In the last post, I summarized the inner-workings of the Vanguard Energy Fund. Today, I’m going to take you through exactly how I would evaluate this fund as an investment opportunity for a personal investor. I’m going to pursue this evaluation under the following assumptions:
- The price of oil is fairly priced at the current date, even though short-term fluctuations will continue. There is no arbitrage opportunity that will skew the long-term performance of this fund.
- Near-term market volatility will remain high, while overall market returns will be fairly unpredictable.
- We are investing with a major aversion to risk.
These assumptions describe an environment in which we are generally unable to predict movements in stock markets without a sophisticated understanding of the markets. We must therefore assume that the markets are efficient, and pricing in correct commodity prices for the assets in question. Additionally, we must assume that fundamental macroeconomic risks will not suddenly disappear, and that we will therefore have a great deal of volatility to deal with over the near term.
Lastly, we are assuming that, as a personal investor, we are not in a position to be taking on excessive risk. With these simple criteria in mind, let me now show you how it is I would evaluate this fund as a possible addition to a personal portfolio.
When evaluating the performance of the fund, I need to take into consideration overall market conditions, as well as the fund’s overall exposure to specific volatility. Because the current markets fluctuate a great deal in response to weak volumes and company specific responses (in conjunction with macroeconomic fluctuations of course), my first instinct is to evaluate the portfolio of the company to ensure that it is well diversified. With 150 companies in the fund, Vanguard has exceeded the mathematical benchmark of diversification by five times. In addition, the global exposure provides assurance against local setbacks that might interfere with my returns.
This is as compared to the Fidelity fund, which actually maintains as much as 20% of its fund in a single company. Suddenly, the source of the discrepancy in returns becomes apparent. The fidelity fund experiences a greater volatility in returns because it has a greater company-specific exposure within its fund. Upon further investigation, it also becomes apparent that the Vanguard fund has managed to select stocks that provide a small amount of yield, therefore allowing them to present investors with small income distributions (but much greater than the distributions of the Fidelity fund).
These distributions account for another large portion of the discrepancies in the two fund’s performances, in that it secures the down-side risk of the Vanguard fund, while only slightly limiting the fund’s potential for realizing capital gains. While it may not be much, it provides a small measure of consistency if nothing else.
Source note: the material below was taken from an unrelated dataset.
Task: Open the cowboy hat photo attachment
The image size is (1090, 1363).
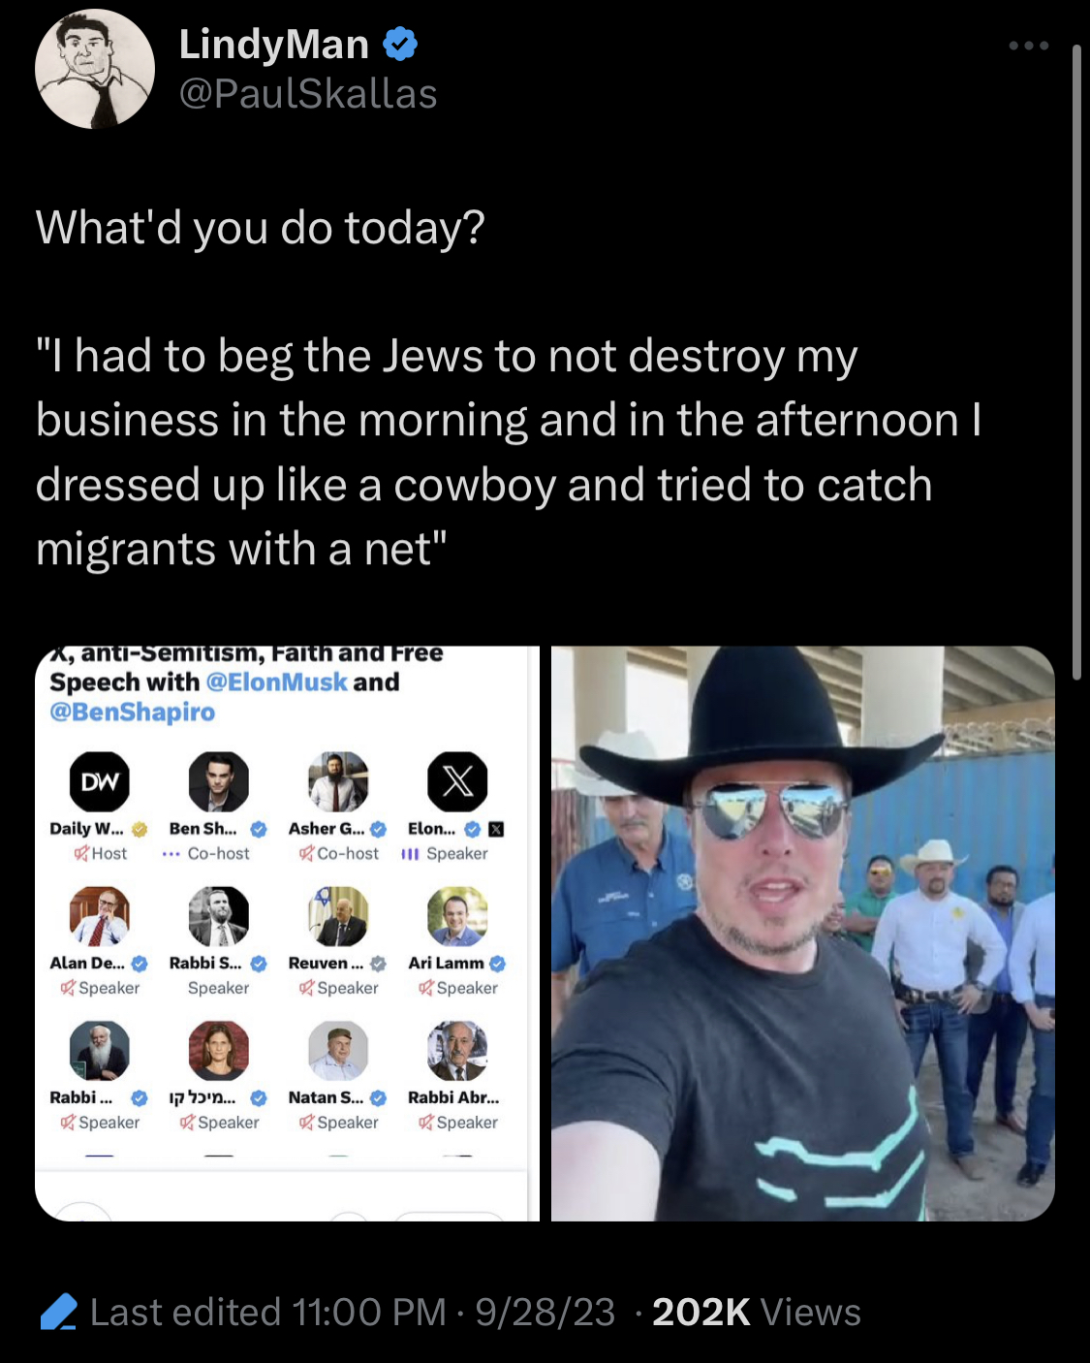Action: (x=803, y=934)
Having then evaluated the holdings and performance of the fund itself, I need to meet with my Investment Advisor to discuss how this fund would have an impact on my portfolio as a whole. While it would be foolish for me to give this fund a majority position of my portfolio (especially given my personal affinity for income producing assets). However, the long-term ability of this fund to perform leads me to feel as though I would like to have a respectable holding in it.
Perhaps I could fit this fund into the capital-gains and equity section of my portfolio, as being my major energy holding (this would probably be no more than a 5% amount in the overall portfolio). Not enough? Given that the fund has a yield, I could sit back and evaluate my personal willingness to be aggressive with the market, and consider the extremely small yield of the fund to be a very small portion of my fixed-income holdings.
Instead of laddering some aggressive high-yield bonds, or longer-term strip-bonds, I could consider adding an incremental position in this fund. However, I would do best to evaluate this position in truth to its application, as an income producing asset. If I am able to bear the volatility of the yield, as well as the extremely small return of the yield alone, I could possible justify this decision. Regardless, I would likely make the latter a shorter term decision, with a holding that would be cashed out over a given time period to give the appearance of income.